When I heard that Southwark Playhouse were going to stage Kander & Ebb's musical THE RINK I was excited tempered with worry... always the way when a favourite show is being revived.
In 1984, THE RINK premiered on Broadway with the killer-diller casting of Chita Rivera and Liza Minnelli as estranged mother and daughter Anna and Angel Antonelli, fighting over the imminent demolition of their former home, a roller-skating rink on a now-derelict boardwalk. Anna is glad to finally be rid of the place as it is filled with memories of her unhappy married life and later struggles as a lone parent, while for Angel it's the only home she has ever known after years of unfulfilled searching in California. When she discovers Anna forged her signature on the sale contract, Angel declares war...

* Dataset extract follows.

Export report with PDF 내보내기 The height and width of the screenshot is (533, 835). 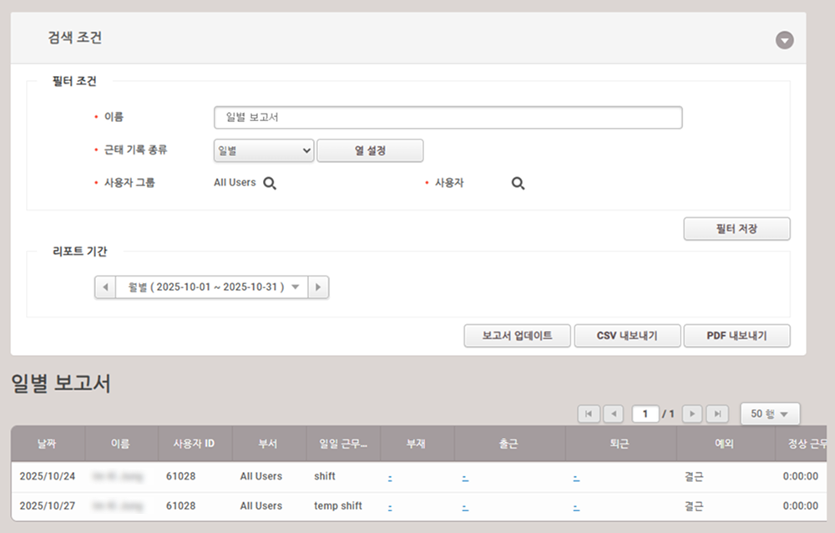pyautogui.click(x=736, y=336)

Despite the star headliners and a score that is classic Kander & Ebb, the critics were unimpressed and it lasted six months with Liza leaving before the end to check into rehab, Stockard Channing replacing her for the last few weeks. In retrospect, maybe that was the way it should have been all along: Kander and Ebb had wanted it originally as an off-Broadway show with a different book and director, their friend Liza expressed an interest and the investment money poured in, a new director was brought on board and Terence McNally was asked to write a new book. Although judged a failure it did however win Chita Rivera both the Tony and Drama Desk Awards for Best Actress in A Musical.
Jump forward three years and I am on a train up to Manchester to see the British Premiere at Paul Kerryson's northern musical powerhouse The Forum Theatre in Wythenshawe starring the equally magnificent musical talents of Josephine Blake and Diane Langton. They had whetted my appetite by singing some of the songs in the Kander & Ebb tribute show HOW LUCKY CAN YOU GET! that I couldn't let the opportunity pass.... little did I know they were to transfer to London's Cambridge Theatre. But, as I got in to see them in their shared dressing-room after, I'm glad I did!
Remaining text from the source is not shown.